After reviving career, former catcher Kenley Jansen still revving engine with Tigers
(Photo by Nic Antaya/Getty Images)

Kenley Jansen was once a minor league catcher who couldn't hit. Now he's one of the most distinguished closers in MLB history. Six years ago, he "felt miserable" winning the World Series with the Dodgers and wondered if he was done. Now he's shutting down games for the Tigers and approaching 500 saves. There's still some gas in his 38-year-old arm.

"I think I felt it on the second strike to (Starling) Marte," catcher Dillon Dingler said with a smile. "It was down a little bit, and pretty heavy."


With a chance to pass Lee Smith for third all time in saves on Tuesday night, a runner on third and the Tigers protecting a 2-1 lead, Jansen cranked it up to 97 mph for the final batter of the game. He threw five straight cutters -- his "bread and butter pitch" -- to Marte, an old foe from the National League, before getting him to fly out softly to center on a slider to nail down the Tigers' fourth straight win.

A.J. Hinch joked afterward that he's going to tell Jansen every save is a potential record-breaker from here on out. Jansen smiled and said the spike in velocity was one of those random acts of baseball, like the cutter he discovered by mistake.

"I don't know, man. My whole life, some days I come throwing 96, 97, all the way to 99, and then the next day it’s 91 to 93, so that’s the story of my life. When my arm is in the higher slot and the ball has more horizontal (movement), the velocity is going to be a little down. I think it was less cut today and the velo was up, so that’s the story of my life and I’m not going to try to see what’s wrong," Jansen said with a laugh. "Just keep riding the horse, man, and get to the finish line."

He's talking about the finish line for the Tigers, which they hope is sometime in late October. Jansen doesn't think past his next pitch, but knows this team has a chance to leave its mark. His only regret is that he didn't arrive in Detroit a year or two sooner. He's no longer fretting his own finish line, whenever it might come.

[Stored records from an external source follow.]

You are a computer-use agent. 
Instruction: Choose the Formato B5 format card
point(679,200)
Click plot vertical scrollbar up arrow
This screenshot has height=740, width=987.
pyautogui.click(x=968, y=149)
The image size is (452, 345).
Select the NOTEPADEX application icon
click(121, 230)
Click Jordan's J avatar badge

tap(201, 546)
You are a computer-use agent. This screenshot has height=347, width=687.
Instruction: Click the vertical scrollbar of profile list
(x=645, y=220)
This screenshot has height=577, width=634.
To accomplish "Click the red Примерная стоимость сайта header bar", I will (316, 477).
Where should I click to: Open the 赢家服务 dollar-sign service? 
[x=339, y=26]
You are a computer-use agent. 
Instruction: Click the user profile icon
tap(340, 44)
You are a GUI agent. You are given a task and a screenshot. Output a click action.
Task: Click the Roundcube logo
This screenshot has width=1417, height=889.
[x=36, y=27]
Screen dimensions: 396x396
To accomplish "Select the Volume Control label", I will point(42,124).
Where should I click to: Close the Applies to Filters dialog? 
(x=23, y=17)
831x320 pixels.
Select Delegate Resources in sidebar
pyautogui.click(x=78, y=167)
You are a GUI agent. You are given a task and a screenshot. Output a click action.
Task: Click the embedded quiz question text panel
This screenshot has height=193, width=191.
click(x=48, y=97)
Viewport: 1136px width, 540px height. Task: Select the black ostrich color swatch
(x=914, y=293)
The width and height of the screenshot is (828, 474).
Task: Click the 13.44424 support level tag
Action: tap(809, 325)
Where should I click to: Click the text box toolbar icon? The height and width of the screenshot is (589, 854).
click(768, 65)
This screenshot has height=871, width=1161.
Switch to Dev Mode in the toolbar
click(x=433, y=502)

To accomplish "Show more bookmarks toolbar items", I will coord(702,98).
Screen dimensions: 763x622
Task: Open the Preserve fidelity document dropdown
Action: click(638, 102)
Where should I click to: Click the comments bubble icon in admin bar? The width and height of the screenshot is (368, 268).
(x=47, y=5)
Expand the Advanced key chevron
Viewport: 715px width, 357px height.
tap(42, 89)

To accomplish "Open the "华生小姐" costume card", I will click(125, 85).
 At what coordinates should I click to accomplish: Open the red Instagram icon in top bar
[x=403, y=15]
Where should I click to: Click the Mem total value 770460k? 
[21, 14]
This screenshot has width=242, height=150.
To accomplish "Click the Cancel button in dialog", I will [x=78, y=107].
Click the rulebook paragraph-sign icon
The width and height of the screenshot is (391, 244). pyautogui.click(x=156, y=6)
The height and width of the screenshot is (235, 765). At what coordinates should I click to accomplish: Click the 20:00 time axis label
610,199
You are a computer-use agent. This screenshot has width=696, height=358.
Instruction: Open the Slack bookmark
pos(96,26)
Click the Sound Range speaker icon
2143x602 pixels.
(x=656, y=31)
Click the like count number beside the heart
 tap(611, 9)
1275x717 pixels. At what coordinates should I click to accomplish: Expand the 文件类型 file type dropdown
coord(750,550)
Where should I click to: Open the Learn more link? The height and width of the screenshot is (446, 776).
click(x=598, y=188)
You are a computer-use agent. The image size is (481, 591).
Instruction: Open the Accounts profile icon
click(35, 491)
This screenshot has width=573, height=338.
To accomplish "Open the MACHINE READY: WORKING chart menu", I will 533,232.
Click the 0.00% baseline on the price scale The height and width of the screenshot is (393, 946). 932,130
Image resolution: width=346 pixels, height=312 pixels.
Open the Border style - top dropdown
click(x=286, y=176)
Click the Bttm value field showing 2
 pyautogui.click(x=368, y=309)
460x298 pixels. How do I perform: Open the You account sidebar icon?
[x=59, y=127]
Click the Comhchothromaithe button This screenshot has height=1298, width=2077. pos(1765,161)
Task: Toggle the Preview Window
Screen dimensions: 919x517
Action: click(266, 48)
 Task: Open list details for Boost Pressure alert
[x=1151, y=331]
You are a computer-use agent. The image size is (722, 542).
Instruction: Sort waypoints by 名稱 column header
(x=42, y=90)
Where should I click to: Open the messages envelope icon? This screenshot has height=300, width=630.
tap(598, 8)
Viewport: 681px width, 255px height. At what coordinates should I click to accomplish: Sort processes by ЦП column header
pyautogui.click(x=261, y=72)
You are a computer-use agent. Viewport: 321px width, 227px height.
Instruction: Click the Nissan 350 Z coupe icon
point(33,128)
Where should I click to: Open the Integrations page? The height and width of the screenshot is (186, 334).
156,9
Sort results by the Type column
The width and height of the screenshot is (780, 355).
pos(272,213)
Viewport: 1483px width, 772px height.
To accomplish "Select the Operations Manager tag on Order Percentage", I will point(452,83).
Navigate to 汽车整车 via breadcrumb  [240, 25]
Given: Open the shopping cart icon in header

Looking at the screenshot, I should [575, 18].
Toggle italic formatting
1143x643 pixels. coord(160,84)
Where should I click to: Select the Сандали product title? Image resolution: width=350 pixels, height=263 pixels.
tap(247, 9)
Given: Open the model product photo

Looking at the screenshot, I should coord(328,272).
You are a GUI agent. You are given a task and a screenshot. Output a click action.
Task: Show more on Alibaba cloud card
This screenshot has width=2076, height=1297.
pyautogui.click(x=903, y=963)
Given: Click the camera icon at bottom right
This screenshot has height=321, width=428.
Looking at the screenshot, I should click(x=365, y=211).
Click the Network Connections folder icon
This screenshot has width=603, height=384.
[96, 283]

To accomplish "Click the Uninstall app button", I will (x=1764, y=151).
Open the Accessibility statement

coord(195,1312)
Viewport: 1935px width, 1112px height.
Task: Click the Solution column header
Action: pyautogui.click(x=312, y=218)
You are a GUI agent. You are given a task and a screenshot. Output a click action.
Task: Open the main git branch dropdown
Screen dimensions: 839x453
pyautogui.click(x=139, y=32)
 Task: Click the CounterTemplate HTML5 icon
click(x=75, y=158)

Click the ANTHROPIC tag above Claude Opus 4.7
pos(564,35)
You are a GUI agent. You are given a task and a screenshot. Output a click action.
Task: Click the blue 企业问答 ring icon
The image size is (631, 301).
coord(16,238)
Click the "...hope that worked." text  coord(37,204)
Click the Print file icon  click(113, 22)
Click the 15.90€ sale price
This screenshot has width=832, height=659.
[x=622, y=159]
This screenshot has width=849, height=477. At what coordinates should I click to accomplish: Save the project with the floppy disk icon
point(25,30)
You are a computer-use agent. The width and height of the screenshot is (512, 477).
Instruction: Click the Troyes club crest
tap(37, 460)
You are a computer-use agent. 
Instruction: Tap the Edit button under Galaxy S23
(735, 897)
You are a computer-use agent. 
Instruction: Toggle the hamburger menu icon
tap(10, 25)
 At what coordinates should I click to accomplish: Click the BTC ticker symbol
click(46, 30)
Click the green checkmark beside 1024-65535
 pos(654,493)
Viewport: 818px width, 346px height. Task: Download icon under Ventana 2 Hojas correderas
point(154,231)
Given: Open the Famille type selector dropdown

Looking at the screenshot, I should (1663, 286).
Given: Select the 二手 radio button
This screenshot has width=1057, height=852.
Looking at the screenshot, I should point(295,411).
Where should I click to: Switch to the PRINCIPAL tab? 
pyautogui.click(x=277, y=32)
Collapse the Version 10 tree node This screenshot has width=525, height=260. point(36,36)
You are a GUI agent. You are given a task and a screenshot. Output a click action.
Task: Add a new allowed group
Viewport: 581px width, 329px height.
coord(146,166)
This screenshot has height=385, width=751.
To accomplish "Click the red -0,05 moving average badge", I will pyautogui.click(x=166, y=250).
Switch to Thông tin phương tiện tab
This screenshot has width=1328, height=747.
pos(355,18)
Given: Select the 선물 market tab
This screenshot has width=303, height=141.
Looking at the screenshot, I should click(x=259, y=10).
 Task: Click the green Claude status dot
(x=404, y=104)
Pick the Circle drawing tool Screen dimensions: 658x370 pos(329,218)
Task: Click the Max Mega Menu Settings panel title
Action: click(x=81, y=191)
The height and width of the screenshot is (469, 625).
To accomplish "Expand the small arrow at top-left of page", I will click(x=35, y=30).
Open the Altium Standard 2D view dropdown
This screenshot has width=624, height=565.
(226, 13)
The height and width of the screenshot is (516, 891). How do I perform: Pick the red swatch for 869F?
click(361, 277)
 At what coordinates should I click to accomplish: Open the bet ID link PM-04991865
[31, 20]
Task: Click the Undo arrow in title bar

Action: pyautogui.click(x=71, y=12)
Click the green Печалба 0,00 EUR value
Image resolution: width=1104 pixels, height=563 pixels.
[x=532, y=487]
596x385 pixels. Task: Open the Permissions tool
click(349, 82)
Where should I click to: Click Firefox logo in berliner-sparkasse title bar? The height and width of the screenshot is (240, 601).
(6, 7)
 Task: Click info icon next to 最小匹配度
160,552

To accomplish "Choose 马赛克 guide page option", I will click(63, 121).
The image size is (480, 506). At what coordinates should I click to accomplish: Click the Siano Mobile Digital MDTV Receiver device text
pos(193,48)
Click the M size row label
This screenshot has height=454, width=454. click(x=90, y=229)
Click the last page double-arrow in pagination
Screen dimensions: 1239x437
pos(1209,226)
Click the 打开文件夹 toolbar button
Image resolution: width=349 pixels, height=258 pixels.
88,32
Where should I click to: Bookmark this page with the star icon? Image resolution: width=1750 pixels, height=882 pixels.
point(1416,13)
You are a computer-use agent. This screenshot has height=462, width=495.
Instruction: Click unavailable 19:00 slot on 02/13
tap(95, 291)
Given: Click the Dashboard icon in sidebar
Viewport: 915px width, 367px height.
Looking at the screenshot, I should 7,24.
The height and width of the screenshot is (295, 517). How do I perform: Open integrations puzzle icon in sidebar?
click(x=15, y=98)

Jansen is at peace in year 17 of his big-league career, which could have ended before it started. He was signed out of Curacao by the Dodgers as a 17-year-old catcher and made it as high as Triple-A behind the dish. But he never had a chance to crack the majors due to his limitations at the plate. A year after the Dodgers convinced him to covert to pitching -- the same year that he was the starting catcher for Team Netherlands in the 2009 World Baseball Classic -- Jansen was mowing down hitters in the bigs.

Like Mariano Rivera, Jansen calls his cutter a "God-given pitch." He throws it like a four-seam fastball, but it started cutting and never stopped. It has tormented big-league hitters for the better part of two decades, a grenade released high above his 6'5 frame. Jansen struck out 40 percent of the batters he faced over the first eight years of his career.

But baseball is hard. Jansen started showing cracks in 2018 and saw his ERA spike to 3.71 in 2019, a harsh number for a closer of his caliber. A three-year struggle stretched into 2020 and was compounded by a few poor performances in the playoffs that year, including a blown save in the World Series. Jansen referenced after the game Tuesday night that in the face of prolonged adversity, "at some point you think that you're done." Asked later if he ever had that reckoning himself, he said, "2020 in the World Series -- I felt miserable."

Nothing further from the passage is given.